Exceptional Cases and Speculative Execution
The current design allows the user to pass around answer pointers that have not been completed yet. This is normally fine, but imagine that the system is somehow unable to complete the request - maybe the question was malformed, or maybe the user didn't have enough budget. There needs to be a way to indicate that an answer has "failed" - otherwise, you'll end up with "What is 7 * [I can't answer that question]?"
One possibility would be to have each subquestion generate two possible resulting contexts: a "success" and a "failure". The system could then instantiate only the more likely of the two successors; doubling back to instantiate the other (and invalidate work that depended on it) if it turns out to have been wrong. This is similar to how branch prediction works in CPUs.
A generalization of this idea is to do speculative execution on the text of a message. I.e., if the answer is commonly "The answer is #1", maybe we can just predict that the answer has this shape (without filling in #1) and if we do the computation and it turns out to be different, we can double back to go with the actual response. (This may be easier if we have edits or otherwise strong reuse of computation.)
In addition to doing speculative execution on the answer from a sub-question, we can also do speculative execution for pointer expansions.
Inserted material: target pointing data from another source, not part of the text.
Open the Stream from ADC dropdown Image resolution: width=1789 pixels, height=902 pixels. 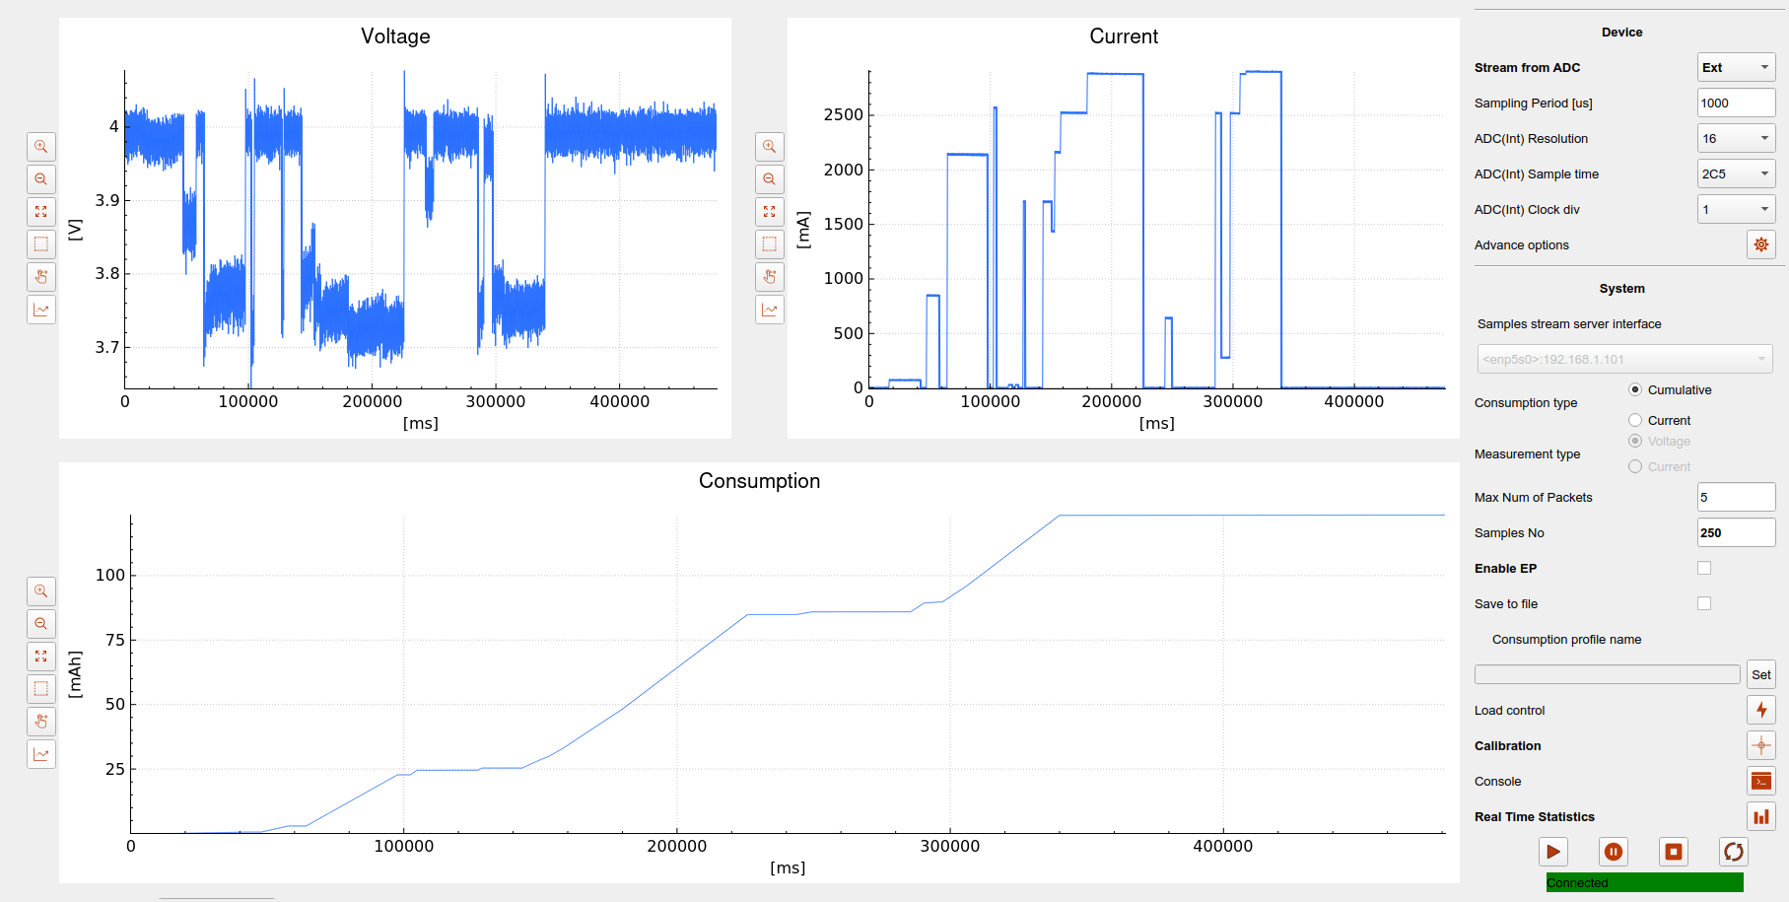pos(1735,67)
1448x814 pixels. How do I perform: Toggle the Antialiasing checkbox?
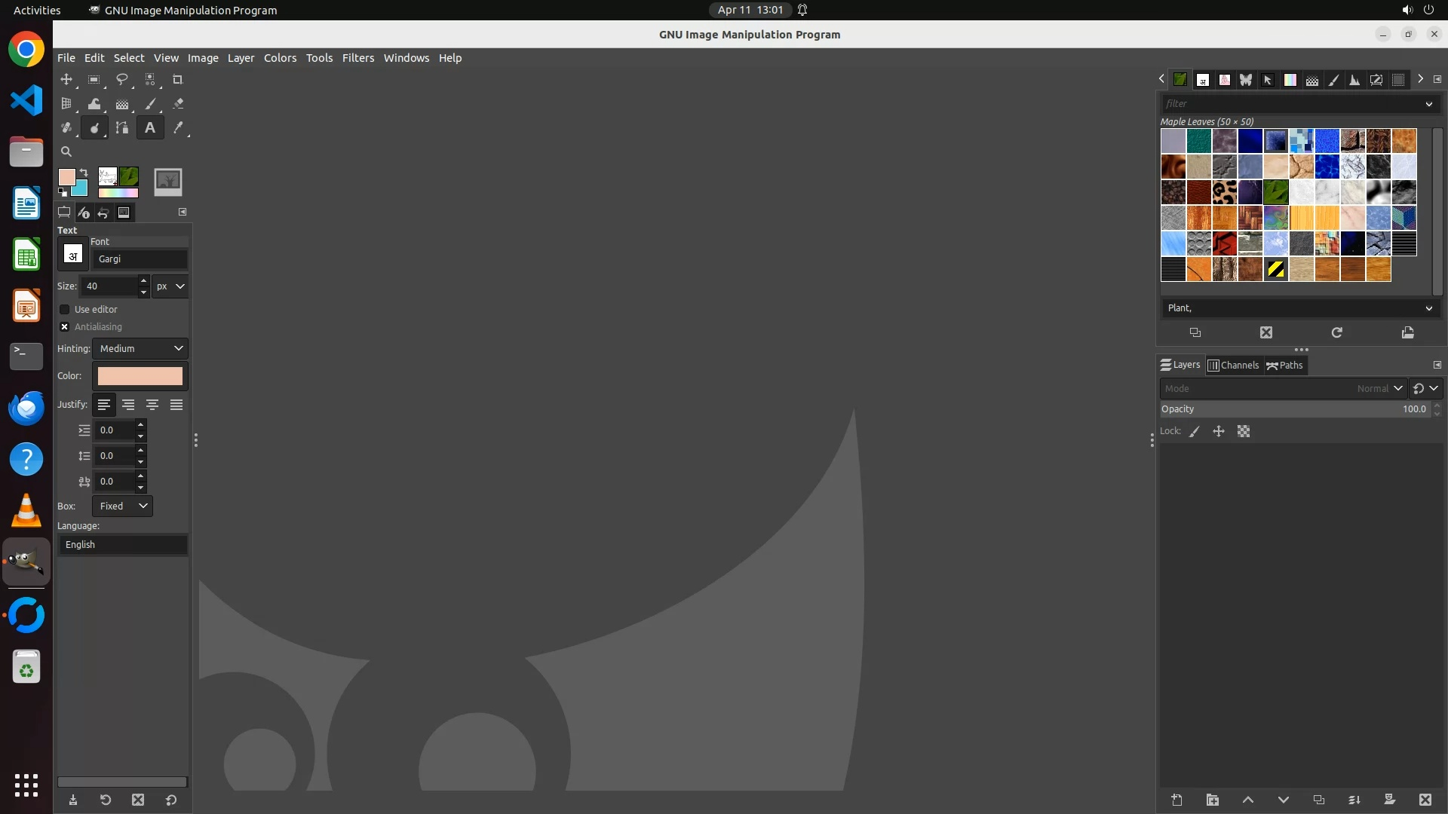(65, 327)
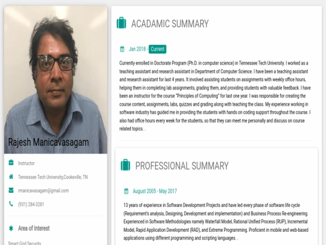Image resolution: width=326 pixels, height=245 pixels.
Task: Click the home icon beside Tennessee Tech University
Action: 11,177
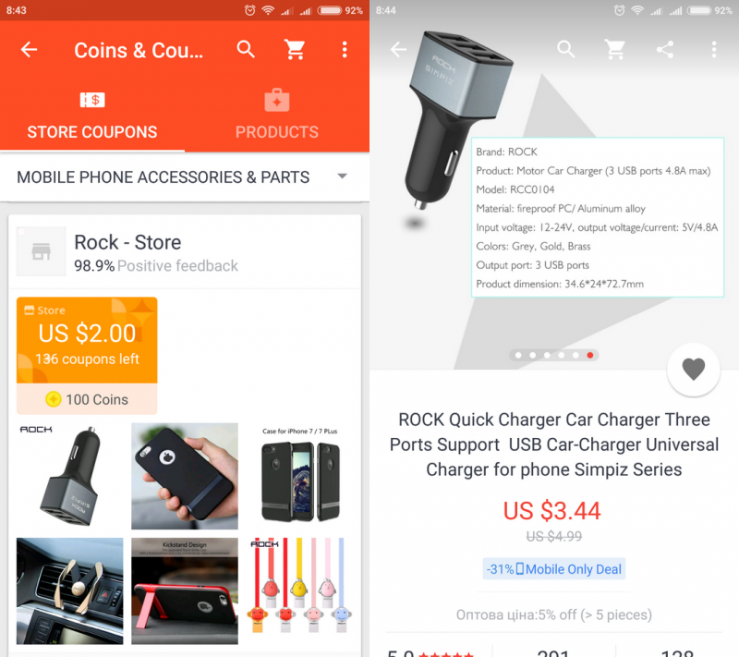Switch to Store Coupons tab
Screen dimensions: 739x657
pyautogui.click(x=92, y=116)
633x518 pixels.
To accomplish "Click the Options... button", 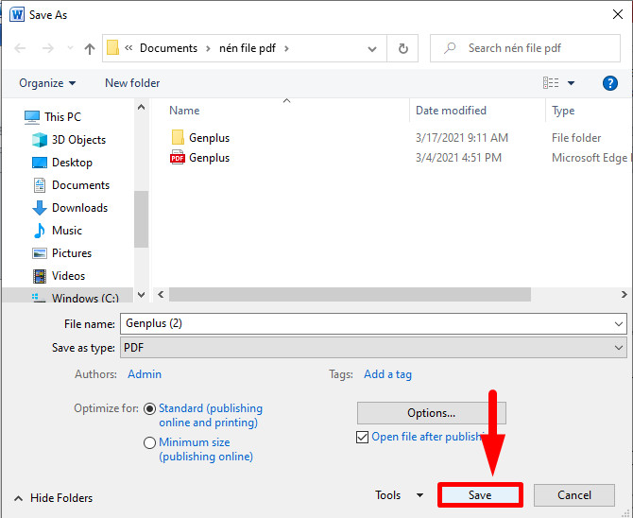I will [431, 413].
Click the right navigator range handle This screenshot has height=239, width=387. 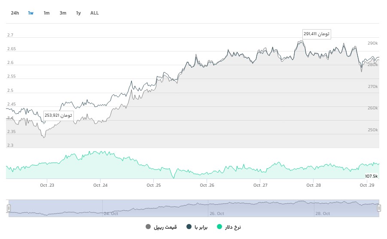[x=379, y=208]
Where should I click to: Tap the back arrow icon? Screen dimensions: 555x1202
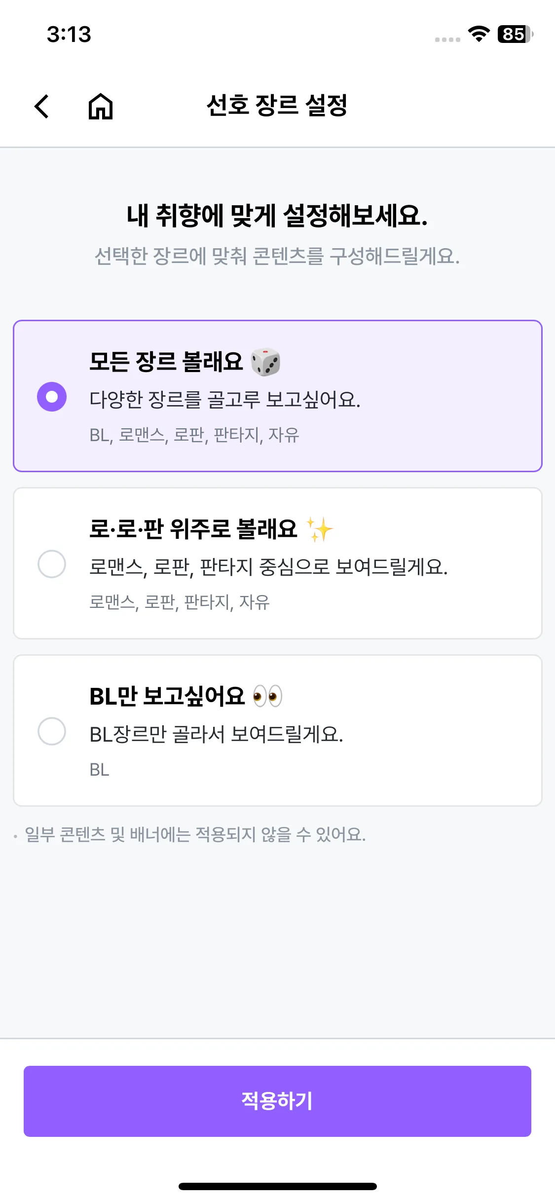[42, 106]
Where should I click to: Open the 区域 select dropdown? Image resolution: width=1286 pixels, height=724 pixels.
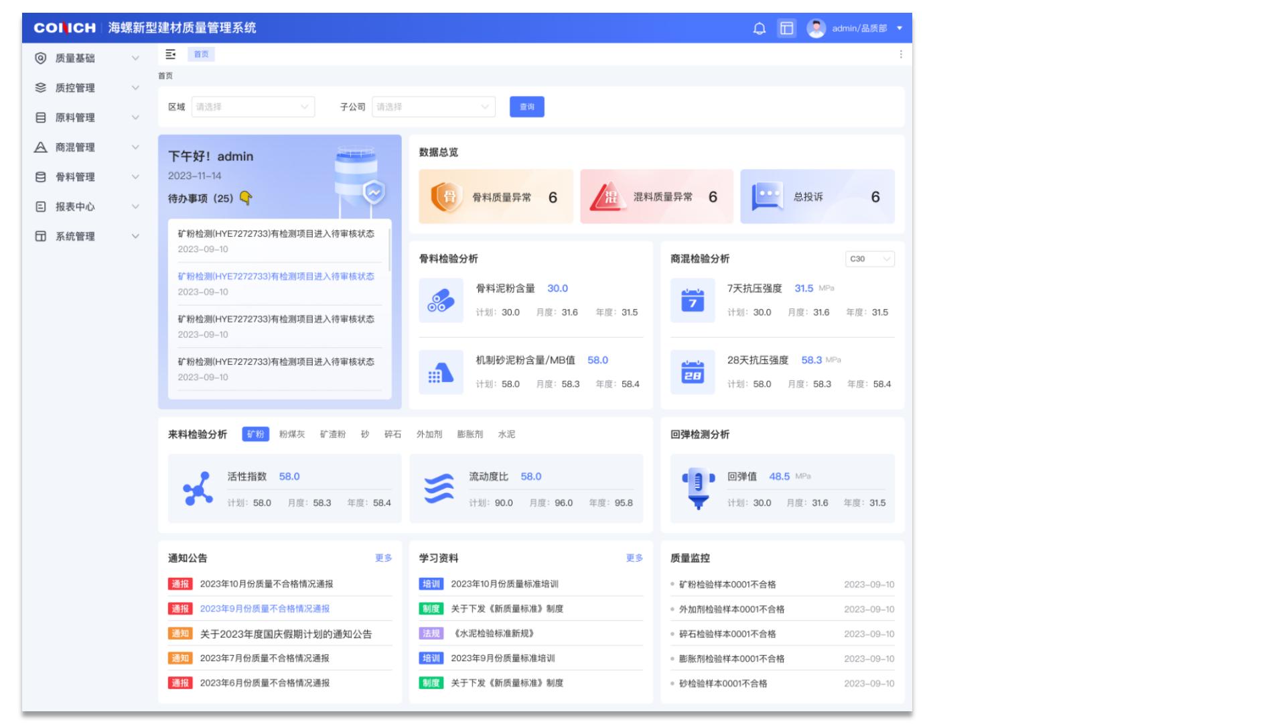pos(253,107)
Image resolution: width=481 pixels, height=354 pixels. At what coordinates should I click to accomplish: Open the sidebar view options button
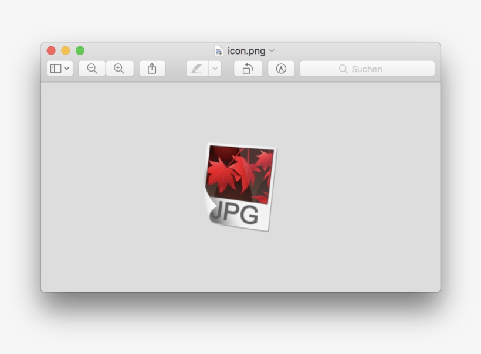point(56,69)
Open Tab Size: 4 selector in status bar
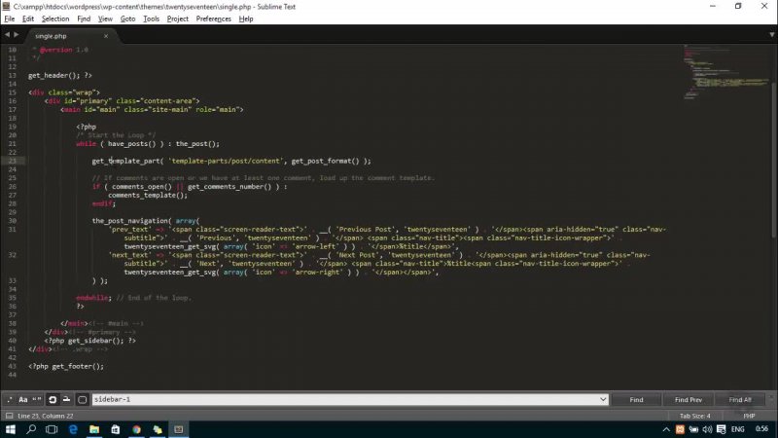 tap(694, 416)
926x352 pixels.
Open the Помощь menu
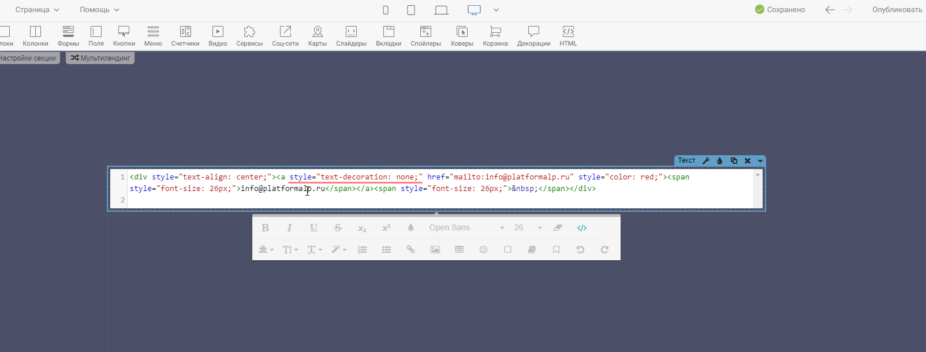coord(99,10)
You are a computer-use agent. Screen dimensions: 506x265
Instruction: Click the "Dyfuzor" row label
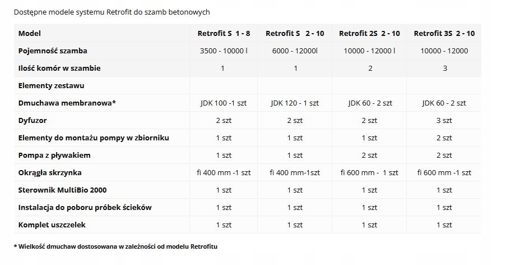[33, 121]
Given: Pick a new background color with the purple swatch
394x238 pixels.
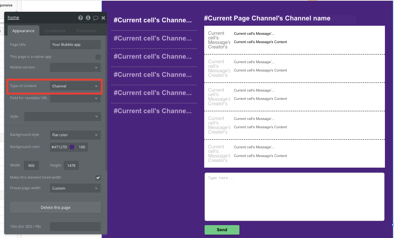Looking at the screenshot, I should (x=72, y=146).
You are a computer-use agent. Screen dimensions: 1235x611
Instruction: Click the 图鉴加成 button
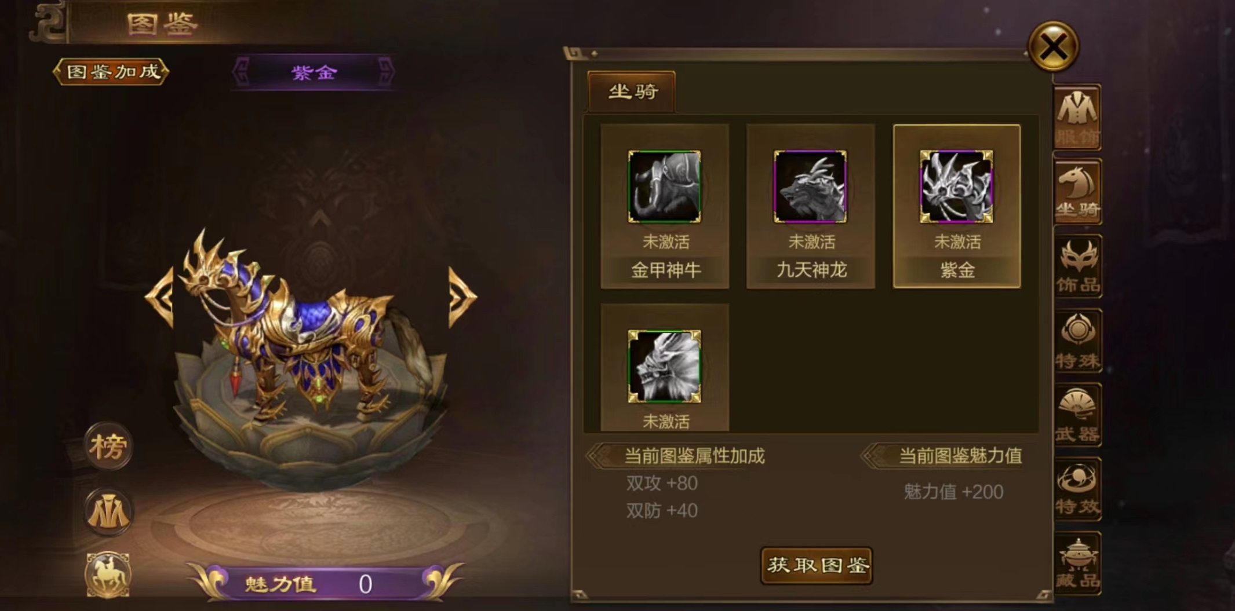tap(111, 72)
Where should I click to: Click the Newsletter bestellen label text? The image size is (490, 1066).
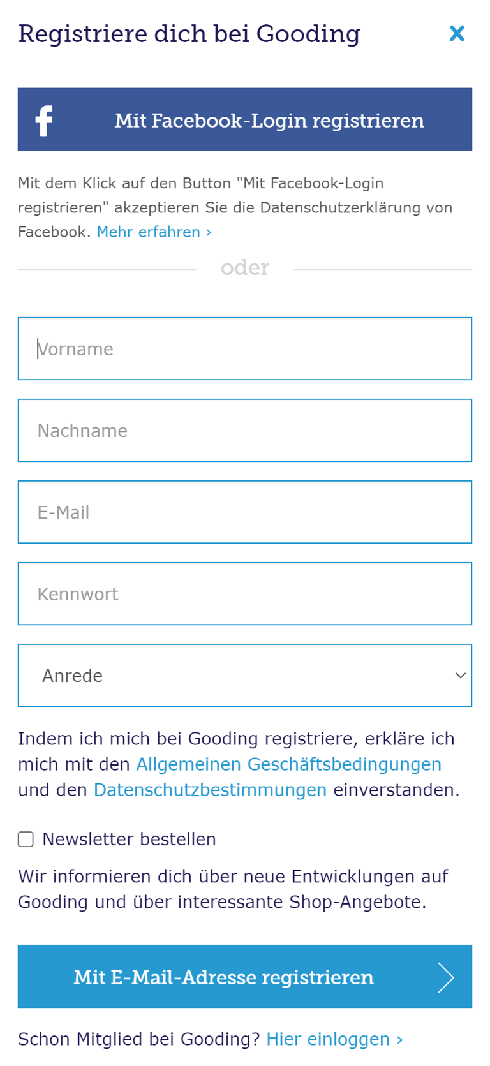[129, 839]
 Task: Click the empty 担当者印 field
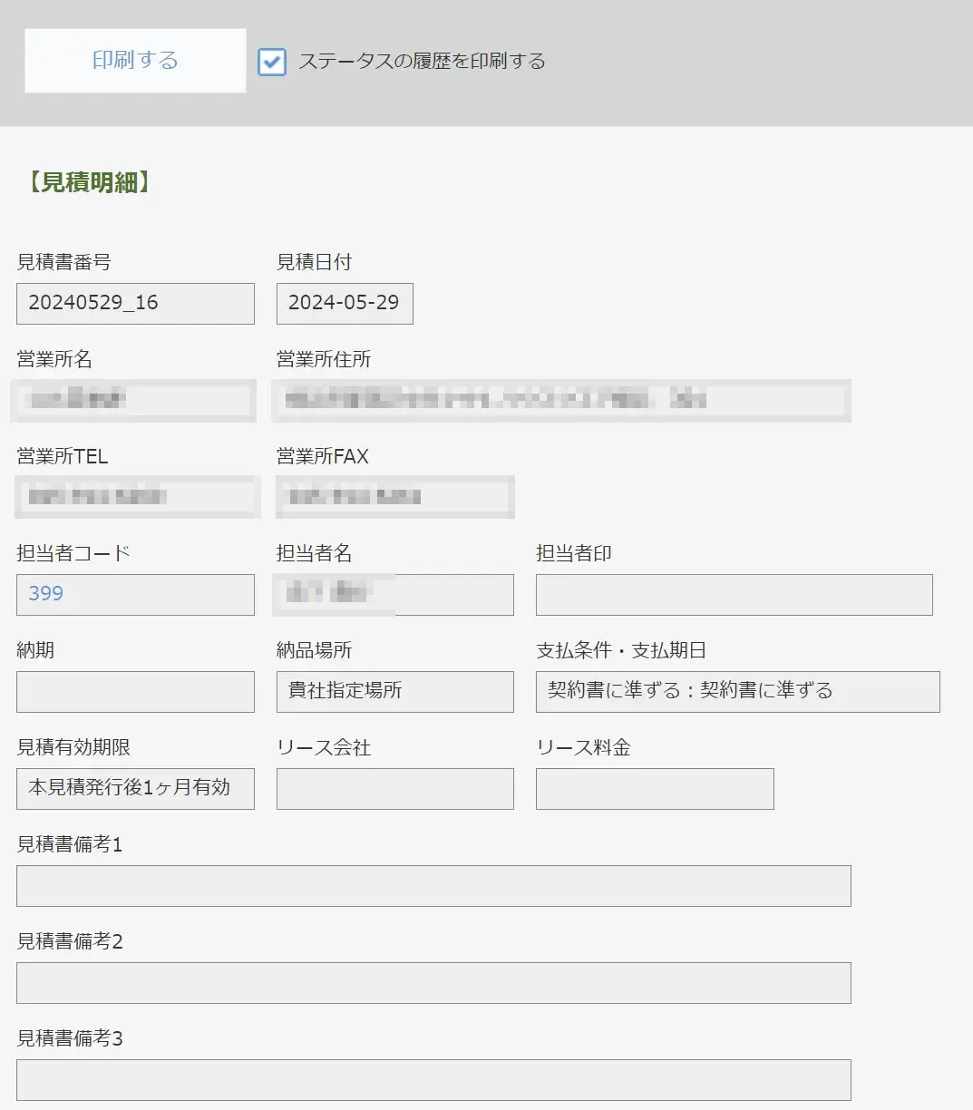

If we have a lazy pointer #1, we can predict what its value will be and go with that, later updating it if we do the computation and it turns out different.
It would be good to better understand how speculative execution and full question-answer prediction (as in distillation) relate. Can these be built using the same shared technology
Multiple Sessions and Users
While the basic idea of user sessions is visible in the code as it stands today, this is hacky and would probably not stand up to implementing a multi-user frontend immediately. There are several questions that would need to be answered in order to successfully manage multiple users; for example, what should happen if a root question is already being dispatched by another user?
Suppose you asked a question which resulted in a big tree of sub-computations. You (or rather, your successor) then realized that there was a mistake and that you should have asked the question differently. In that case, reflection might help a bit - you can ask "What is the answer to $q2 given that we previously asked about $q1 which resulted in computation $c1?". The agents answering $q2 can then unroll the computation $c1 and reuse some of the work. However, there is probably some work to be done to make this as convenient as incremental improvement through edits.
Re-asking a question with increased budget and re-asking with a pointer to a slightly different object are important special cases.
If it is not the case that edits can be simulated well in a system where questions and pointer values are immutable, we should reconsider the pros and cons of allowing actual edits.